2018 haben Sie gemeinsam mit Oliver Arnhold die Localiser RLI GmbH gegründet. Eine Plattform für Standortbewertungen rund um die Energie- und Verkehrswende. Der Energiebedarf im Verkehr wird noch immer im Wesentlichen durch Mineralölprodukte gedeckt. Biokraftstoffe und Strom haben nur einen geringen Anteil. Welche politischen Maßnahmen müssen jetzt getroffen werden, um die Verkehrswende schneller voranzutreiben?

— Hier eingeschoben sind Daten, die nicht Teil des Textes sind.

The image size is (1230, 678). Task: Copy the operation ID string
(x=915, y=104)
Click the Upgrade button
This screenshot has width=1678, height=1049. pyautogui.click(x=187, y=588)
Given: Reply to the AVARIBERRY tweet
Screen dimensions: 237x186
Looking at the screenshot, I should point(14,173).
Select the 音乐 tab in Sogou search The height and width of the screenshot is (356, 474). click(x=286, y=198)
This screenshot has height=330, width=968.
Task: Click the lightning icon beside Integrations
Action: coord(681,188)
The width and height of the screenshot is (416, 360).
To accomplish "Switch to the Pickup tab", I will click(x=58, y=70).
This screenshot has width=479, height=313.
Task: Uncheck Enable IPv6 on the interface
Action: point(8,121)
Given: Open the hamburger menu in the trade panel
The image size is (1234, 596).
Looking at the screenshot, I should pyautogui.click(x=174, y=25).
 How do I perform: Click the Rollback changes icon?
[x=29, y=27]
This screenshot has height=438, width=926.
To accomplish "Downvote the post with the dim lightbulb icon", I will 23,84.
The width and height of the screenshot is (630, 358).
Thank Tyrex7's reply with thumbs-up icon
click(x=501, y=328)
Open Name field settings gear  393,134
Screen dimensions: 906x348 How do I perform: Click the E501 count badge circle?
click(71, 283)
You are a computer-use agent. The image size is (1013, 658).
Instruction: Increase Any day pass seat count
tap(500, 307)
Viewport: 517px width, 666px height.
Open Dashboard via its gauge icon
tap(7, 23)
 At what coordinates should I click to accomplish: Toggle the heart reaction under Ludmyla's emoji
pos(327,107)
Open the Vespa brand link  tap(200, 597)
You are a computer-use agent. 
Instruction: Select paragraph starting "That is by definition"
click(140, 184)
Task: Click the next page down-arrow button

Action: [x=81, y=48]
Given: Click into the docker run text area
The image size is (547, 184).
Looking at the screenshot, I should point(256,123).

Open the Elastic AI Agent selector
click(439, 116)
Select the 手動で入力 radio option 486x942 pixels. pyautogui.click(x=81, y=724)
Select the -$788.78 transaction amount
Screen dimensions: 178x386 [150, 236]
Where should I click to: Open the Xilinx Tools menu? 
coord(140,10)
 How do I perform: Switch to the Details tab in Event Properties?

Elektromobilität ist schon heute ganz gut im Markt und ein E-Auto fährt wirtschaftlich. Je teurer Benzin und Diesel sind – das könnte ja auch mit stärkerer CO2-Bepreisung passieren – desto deutlicher ist der Vorteil gegenüber den Kosten beim Verbrenner. Aber die eigentliche nachhaltige Transformation wäre die Zukunft mit insgesamt weniger Autos und anderen Mobilitätsformen für alle – Massentransportmitteln oder geteilten Transportmitteln. Und hier sehe ich die Politik besonders in der Verantwortung: Sie kann als einzige die Rahmenbedingungen für diese zukunftsfähigen und nachhaltigen Mobilitätsformen wirklich verbessern.

Seit Juni 2021 sind Sie zudem Sprecherin des Berlin-Brandenburger Clusters Energietechnik im Rahmen der Gemeinsamen Innovationsstrategie der Länder Berlin und Brandenburg -innoBB2025. Können Sie etwas zu den wichtigsten Zielen, Forderungen und Herausforderungen der Innovationsstrategie sagen?

Beim Cluster Energietechnik geht es um Innovationen und Projektentwicklung in der Hauptstadtregion. Die Energiebranche hier ist riesig – Tausende von Unternehmen und Zigtausende Beschäftigte zählen heute schon dazu. Und im Cluster tun sich beide Bundesländer zusammen; das Clustermanagement hilft bei der Vernetzung und Entwicklung von neuen Projekten, z.B. im Bereich  Erneuerbare Energien oder Wasserstoff. Bei der Innovationsstrategie geht es im Kern um nachhaltiges Wirtschaftswachstum mit innovativen Themen. Gründerinnen und Gründer aus der ganzen Welt sollen hierherkommen und tolle, neue Produkte oder Dienstleistungen zur Lösung der großen gesellschaftlichen Herausforderungen in Berlin oder Brandenburg entwickeln und von hier aus vertreiben.

Wer oder was inspiriert Sie?

Andere Menschen inspirieren mich – heutige wie vergangene. Die sich etwas getraut haben und für den Fortschritt gekämpft haben - gegen gesellschaftliche Konventionen. Die sich gegen Sexismus oder Rassismus einsetzen. Oder ganz alltägliche Sachen beeindrucken mich, wenn z.B. Menschen trotz persönlicher Nachteile nachhaltig reisen oder konsumieren. Ich habe das Glück, dass mich viele solcher Menschen täglich umgeben.